Shallow, transient slow slip in the southern San Andreas fault system: insights from natural and experimental hematite and hematite-clay slip surfaces

Alexis K. Ault, Alexandra A. DiMonte, Jordan L. Jensen, Greg Hirth, Cameron D. Meyers, & Kelly K. Bradbury

Submitted September 11, 2022, SCEC Contribution #12289, 2022 SCEC Annual Meeting Poster #146

Documenting modes of past deformation in exhumed fault rocks and comparison of natural and experimental faults are required to constrain the rheology and distribution of slip that occurs in the shallow crust during the modern earthquake cycle. Our recent, SCEC-supported work has focused on networks of small, basement-hosted hematite slip surfaces in exhumed strike-slip faults that connect to the southern San Andreas fault (SSAF) in a positive flower structure in Mecca Hills, CA. Scanning electron microscopy shows these mm-thick surfaces have basal hematite injection veins and layered veinlets, with nanoscale, high-aspect ratio plates that mirror the morphology of phyllosilicates. New field observations reveal the spatial association of hematite and clay at all scales along the SSAF system in Mecca Hills. Basement damage includes hematite-clay gouge and discrete slip surfaces. Fe-oxide-rich clay gouge in sedimentary rock defines the mapped trace of the Coachella segment of the main SSAF.
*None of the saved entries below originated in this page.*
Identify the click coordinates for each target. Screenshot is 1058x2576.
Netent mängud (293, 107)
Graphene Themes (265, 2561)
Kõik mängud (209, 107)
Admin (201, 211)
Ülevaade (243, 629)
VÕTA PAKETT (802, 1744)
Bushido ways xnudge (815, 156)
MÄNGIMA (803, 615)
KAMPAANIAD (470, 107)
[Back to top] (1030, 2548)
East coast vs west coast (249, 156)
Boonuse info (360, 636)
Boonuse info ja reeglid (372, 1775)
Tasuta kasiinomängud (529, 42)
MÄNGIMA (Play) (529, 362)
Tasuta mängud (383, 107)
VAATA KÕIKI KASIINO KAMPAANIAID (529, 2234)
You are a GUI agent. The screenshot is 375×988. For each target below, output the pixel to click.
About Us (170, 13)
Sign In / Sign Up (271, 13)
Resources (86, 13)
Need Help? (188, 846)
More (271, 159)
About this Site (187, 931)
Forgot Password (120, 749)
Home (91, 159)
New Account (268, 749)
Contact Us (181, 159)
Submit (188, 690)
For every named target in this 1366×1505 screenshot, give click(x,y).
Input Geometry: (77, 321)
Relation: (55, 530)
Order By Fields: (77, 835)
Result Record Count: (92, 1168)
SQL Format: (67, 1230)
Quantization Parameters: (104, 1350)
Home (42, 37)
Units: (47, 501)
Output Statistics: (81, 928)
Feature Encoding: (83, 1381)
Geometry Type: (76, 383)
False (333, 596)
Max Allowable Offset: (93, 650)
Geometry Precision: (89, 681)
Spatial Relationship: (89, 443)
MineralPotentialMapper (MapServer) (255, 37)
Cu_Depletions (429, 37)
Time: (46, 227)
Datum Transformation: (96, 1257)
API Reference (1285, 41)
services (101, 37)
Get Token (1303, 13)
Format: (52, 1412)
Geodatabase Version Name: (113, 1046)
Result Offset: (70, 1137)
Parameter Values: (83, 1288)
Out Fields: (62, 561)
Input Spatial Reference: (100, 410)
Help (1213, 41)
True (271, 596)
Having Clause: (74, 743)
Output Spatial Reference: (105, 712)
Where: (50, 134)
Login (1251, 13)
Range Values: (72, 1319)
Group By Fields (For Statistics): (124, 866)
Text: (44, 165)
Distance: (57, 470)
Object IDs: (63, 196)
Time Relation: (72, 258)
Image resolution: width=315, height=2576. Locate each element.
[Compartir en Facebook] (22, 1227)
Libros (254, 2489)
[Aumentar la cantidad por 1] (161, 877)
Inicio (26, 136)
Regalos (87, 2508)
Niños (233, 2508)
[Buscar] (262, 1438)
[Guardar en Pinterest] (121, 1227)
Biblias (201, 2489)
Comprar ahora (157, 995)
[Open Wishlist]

Single-velocity and velocity-step experiments on coarse-grained specular hematite use an Instron rotary-shear apparatus with rates of 0.85 m/s-320 mm/s for 1-45 cm displacement at 5 and 8.5 MPa normal stress, with diabase, granite, and SiC upper annuli. The coefficient of friction is ~0.25-0.45, and hematite exhibits primarily velocity-strengthening and velocity-neutral behavior at rates <1 mm/s, like some phyllosilicates. Experiments produce gouge with a >7200% increase in surface area. Comparison of hematite (U-Th)/He dates from undeformed specularite and gouge shows >10% He loss during comminution without bulk fault surface temperature rise. However, natural Mecca Hills hematite surfaces did not experience post-formation comminution and instead likely deformed by interplate sliding. Hematite He dates (n=87 new, 88 previously reported individual analyses) from 33 natural hematite surfaces record discrete mineralization events between ~2.2-0.4 Ma at <1.5 km depth. Reproducible intrasample hematite He dates require reactivation of these surfaces occurred at slip rates slow enough to not cause thermally-activated He loss. We suggest hematite faults initially form by fluid overpressure and fluid-rock interaction during transient slow slip. Once formed, anisotropic hematite continues to deform by transient slow slip. Ongoing work investigates the textures and frictional behavior of hematite-clay faults and if and how hematite localizes deformation in these fault rocks.

Key Words
hematite, clay, slow slip, southern San Andreas fault, Mecca Hills, deformation experiments

Ault, A. K., DiMonte, A. A., Jensen, J. L., Hirth, G., Meyers, C. D., & Bradbury, K. K. (2022, 09). Shallow, transient slow slip in the southern San Andreas fault system: insights from natural and experimental hematite and hematite-clay slip surfaces. Poster Presentation at 2022 SCEC Annual Meeting.